#### What you will do
Find the line containing "Screen dimensions: 1533x728" in the data below and repeat it, along with all later lines, exactly through the last one.

Saved data entries
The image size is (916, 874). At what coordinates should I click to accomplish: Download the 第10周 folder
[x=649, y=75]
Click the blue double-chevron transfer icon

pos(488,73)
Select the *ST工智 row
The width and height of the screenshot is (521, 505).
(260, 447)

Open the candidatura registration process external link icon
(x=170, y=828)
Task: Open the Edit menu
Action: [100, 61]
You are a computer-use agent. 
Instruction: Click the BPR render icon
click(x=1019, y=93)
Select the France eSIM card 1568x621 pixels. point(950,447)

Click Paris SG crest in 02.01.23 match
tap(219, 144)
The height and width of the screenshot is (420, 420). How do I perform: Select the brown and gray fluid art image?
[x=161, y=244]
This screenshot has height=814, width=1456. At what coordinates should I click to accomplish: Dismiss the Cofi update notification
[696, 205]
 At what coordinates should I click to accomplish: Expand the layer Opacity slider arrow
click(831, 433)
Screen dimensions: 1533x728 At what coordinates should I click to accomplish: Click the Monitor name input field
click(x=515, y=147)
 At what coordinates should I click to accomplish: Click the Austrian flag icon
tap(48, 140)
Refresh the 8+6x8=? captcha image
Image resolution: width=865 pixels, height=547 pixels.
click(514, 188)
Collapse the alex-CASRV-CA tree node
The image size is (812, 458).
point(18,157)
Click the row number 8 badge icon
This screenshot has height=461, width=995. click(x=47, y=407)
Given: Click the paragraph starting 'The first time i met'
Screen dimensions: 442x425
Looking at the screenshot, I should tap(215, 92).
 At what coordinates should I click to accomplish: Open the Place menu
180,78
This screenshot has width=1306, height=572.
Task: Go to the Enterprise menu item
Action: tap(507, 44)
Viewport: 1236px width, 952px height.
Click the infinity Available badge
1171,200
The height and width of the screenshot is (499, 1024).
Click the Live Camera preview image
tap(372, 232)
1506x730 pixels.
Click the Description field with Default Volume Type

#### Reply to the exercise
Screen dimensions: 1533x728 At what coordinates should I click to accomplish: Click the Monitor name input field
click(x=515, y=147)
 At what coordinates should I click to accomplish: Click the Austrian flag icon
tap(48, 140)
Refresh the 8+6x8=? captcha image
Image resolution: width=865 pixels, height=547 pixels.
click(514, 188)
Collapse the alex-CASRV-CA tree node
The image size is (812, 458).
point(18,157)
Click the row number 8 badge icon
This screenshot has height=461, width=995. click(x=47, y=407)
Given: Click the paragraph starting 'The first time i met'
Screen dimensions: 442x425
Looking at the screenshot, I should tap(215, 92).
 At what coordinates should I click to accomplish: Open the Place menu
180,78
This screenshot has width=1306, height=572.
Task: Go to the Enterprise menu item
Action: tap(507, 44)
Viewport: 1236px width, 952px height.
Click the infinity Available badge
1171,200
The height and width of the screenshot is (499, 1024).
Click the Live Camera preview image
tap(372, 232)
1506x730 pixels.
Click the Description field with Default Volume Type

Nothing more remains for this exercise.